* [Extracted entries]:
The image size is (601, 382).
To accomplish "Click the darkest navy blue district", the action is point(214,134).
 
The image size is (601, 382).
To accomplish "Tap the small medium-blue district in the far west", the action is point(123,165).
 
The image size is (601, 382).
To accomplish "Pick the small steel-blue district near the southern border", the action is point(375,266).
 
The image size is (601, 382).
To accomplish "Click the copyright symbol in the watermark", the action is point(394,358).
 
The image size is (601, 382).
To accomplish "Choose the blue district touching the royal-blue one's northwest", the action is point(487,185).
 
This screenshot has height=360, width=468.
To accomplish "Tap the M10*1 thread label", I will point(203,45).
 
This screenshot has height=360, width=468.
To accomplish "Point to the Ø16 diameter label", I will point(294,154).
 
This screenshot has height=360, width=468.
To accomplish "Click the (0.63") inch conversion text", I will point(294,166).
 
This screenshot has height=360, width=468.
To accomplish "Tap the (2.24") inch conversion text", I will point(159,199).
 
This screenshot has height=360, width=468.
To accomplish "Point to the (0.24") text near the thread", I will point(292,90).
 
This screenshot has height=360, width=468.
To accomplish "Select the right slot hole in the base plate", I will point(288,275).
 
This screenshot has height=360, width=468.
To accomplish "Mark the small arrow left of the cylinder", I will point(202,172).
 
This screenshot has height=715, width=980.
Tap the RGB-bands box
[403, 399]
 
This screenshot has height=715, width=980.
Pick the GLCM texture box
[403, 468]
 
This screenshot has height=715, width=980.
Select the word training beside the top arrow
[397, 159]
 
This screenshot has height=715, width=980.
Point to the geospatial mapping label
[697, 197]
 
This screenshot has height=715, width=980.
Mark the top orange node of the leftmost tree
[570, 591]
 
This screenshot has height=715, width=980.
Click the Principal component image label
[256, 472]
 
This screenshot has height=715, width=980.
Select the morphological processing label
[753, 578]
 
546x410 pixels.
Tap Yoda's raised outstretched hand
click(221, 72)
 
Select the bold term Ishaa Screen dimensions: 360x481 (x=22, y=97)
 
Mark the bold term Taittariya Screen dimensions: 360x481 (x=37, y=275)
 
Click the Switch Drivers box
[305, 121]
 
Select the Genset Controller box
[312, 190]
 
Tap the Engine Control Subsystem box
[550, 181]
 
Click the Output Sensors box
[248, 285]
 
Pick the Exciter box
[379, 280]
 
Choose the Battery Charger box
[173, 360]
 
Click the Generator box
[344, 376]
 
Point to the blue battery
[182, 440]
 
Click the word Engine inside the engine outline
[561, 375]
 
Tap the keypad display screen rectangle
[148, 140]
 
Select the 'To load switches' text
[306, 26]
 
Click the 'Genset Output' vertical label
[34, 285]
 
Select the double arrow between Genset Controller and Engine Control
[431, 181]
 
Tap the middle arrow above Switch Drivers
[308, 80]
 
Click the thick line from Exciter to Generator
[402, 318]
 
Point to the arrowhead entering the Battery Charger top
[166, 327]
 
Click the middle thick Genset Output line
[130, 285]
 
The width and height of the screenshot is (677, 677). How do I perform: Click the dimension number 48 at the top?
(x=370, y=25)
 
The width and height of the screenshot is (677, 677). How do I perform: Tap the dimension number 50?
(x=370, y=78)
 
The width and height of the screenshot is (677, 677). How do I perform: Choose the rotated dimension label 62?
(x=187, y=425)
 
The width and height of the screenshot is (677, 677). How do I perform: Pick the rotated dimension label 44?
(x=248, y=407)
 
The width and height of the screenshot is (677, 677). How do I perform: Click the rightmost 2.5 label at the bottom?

* [Work to do]: Please update all the records above, replacing "To accomplish" with "To complete" and leaving everything else as it is.

* [Correct answer]:
The image size is (601, 382).
To complete "Click the darkest navy blue district", the action is point(214,134).
 
The image size is (601, 382).
To complete "Tap the small medium-blue district in the far west", the action is point(123,165).
 
The image size is (601, 382).
To complete "Pick the small steel-blue district near the southern border", the action is point(375,266).
 
The image size is (601, 382).
To complete "Click the copyright symbol in the watermark", the action is point(394,358).
 
The image size is (601, 382).
To complete "Choose the blue district touching the royal-blue one's northwest", the action is point(487,185).
 
This screenshot has height=360, width=468.
To complete "Tap the M10*1 thread label", I will point(203,45).
 
This screenshot has height=360, width=468.
To complete "Point to the Ø16 diameter label", I will point(294,154).
 
This screenshot has height=360, width=468.
To complete "Click the (0.63") inch conversion text", I will point(294,166).
 
This screenshot has height=360, width=468.
To complete "Tap the (2.24") inch conversion text", I will point(159,199).
 
This screenshot has height=360, width=468.
To complete "Point to the (0.24") text near the thread", I will point(292,90).
 
This screenshot has height=360, width=468.
To complete "Select the right slot hole in the base plate", I will point(288,275).
 
This screenshot has height=360, width=468.
To complete "Mark the small arrow left of the cylinder", I will point(202,172).
 
This screenshot has height=715, width=980.
Tap the RGB-bands box
[403, 399]
 
This screenshot has height=715, width=980.
Pick the GLCM texture box
[403, 468]
 
This screenshot has height=715, width=980.
Select the word training beside the top arrow
[397, 159]
 
This screenshot has height=715, width=980.
Point to the geospatial mapping label
[697, 197]
 
This screenshot has height=715, width=980.
Mark the top orange node of the leftmost tree
[570, 591]
 
This screenshot has height=715, width=980.
Click the Principal component image label
[256, 472]
 
This screenshot has height=715, width=980.
Select the morphological processing label
[753, 578]
 
546x410 pixels.
Tap Yoda's raised outstretched hand
click(221, 72)
 
Select the bold term Ishaa Screen dimensions: 360x481 (x=22, y=97)
 
Mark the bold term Taittariya Screen dimensions: 360x481 (x=37, y=275)
 
Click the Switch Drivers box
[305, 121]
 
Select the Genset Controller box
[312, 190]
 
Tap the Engine Control Subsystem box
[550, 181]
 
Click the Output Sensors box
[248, 285]
 
Pick the Exciter box
[379, 280]
 
Choose the Battery Charger box
[173, 360]
 
Click the Generator box
[344, 376]
 
Point to the blue battery
[182, 440]
 
Click the word Engine inside the engine outline
[561, 375]
 
Tap the keypad display screen rectangle
[148, 140]
 
Select the 'To load switches' text
[306, 26]
 
Click the 'Genset Output' vertical label
[34, 285]
 
Select the double arrow between Genset Controller and Engine Control
[431, 181]
 
Tap the middle arrow above Switch Drivers
[308, 80]
 
Click the thick line from Exciter to Generator
[402, 318]
 
Point to the arrowhead entering the Battery Charger top
[166, 327]
 
Click the middle thick Genset Output line
[130, 285]
 
The width and height of the screenshot is (677, 677). How do I perform: Click the dimension number 48 at the top?
(x=370, y=25)
 
The width and height of the screenshot is (677, 677). How do I perform: Tap the dimension number 50?
(x=370, y=78)
 
The width and height of the screenshot is (677, 677). How do I perform: Choose the rotated dimension label 62?
(x=187, y=425)
 
The width and height of the screenshot is (677, 677). How do I perform: Pick the rotated dimension label 44?
(x=248, y=407)
 
The width and height of the screenshot is (677, 677). How do I perform: Click the rightmost 2.5 label at the bottom?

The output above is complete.